**EXERCISE DIRECTIONS**
Starting at the line that contains "Open the jessica.bishop@uw.co.uk" and continuing through the end of the records, write those lines out again with their requests, shifting every coordinate in the answers up by 105.

**PROVIDED RECORDS**
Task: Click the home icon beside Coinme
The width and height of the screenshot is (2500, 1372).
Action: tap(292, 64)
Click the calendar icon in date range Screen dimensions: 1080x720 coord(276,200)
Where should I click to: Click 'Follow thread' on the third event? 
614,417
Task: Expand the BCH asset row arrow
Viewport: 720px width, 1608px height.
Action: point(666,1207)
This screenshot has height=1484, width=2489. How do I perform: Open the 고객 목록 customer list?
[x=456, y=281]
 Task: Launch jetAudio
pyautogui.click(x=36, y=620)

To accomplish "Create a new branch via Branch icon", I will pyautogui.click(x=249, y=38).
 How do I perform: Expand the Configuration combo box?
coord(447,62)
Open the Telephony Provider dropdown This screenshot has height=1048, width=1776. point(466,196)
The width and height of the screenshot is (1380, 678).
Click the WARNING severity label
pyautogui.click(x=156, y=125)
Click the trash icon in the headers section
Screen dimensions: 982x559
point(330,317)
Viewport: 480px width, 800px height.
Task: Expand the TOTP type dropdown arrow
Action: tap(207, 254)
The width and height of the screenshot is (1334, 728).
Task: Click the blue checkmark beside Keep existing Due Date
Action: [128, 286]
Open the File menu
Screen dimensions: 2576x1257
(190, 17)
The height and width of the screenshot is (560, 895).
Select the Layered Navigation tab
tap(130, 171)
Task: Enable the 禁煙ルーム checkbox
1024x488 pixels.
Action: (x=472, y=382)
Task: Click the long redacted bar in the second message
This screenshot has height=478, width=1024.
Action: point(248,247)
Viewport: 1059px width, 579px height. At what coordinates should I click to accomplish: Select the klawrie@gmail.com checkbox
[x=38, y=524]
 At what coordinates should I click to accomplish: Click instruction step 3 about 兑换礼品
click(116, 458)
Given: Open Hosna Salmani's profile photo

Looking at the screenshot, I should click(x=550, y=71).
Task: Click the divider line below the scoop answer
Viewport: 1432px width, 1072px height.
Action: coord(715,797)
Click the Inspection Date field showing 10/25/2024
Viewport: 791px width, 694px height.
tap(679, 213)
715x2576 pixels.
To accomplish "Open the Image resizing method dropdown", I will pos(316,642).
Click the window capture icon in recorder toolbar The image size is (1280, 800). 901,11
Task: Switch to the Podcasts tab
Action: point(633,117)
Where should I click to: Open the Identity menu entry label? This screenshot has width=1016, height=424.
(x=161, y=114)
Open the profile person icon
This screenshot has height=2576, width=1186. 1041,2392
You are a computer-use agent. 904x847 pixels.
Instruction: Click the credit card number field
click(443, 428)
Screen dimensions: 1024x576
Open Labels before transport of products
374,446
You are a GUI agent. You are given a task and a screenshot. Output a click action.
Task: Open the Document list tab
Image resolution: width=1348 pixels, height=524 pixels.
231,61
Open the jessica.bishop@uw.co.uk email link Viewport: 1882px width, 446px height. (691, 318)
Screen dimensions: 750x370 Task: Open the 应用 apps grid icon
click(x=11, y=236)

**RESPONSE TO THIS EXERCISE**
Open the jessica.bishop@uw.co.uk email link Viewport: 1882px width, 446px height. (796, 423)
Screen dimensions: 750x370 Task: Open the 应用 apps grid icon
click(x=116, y=341)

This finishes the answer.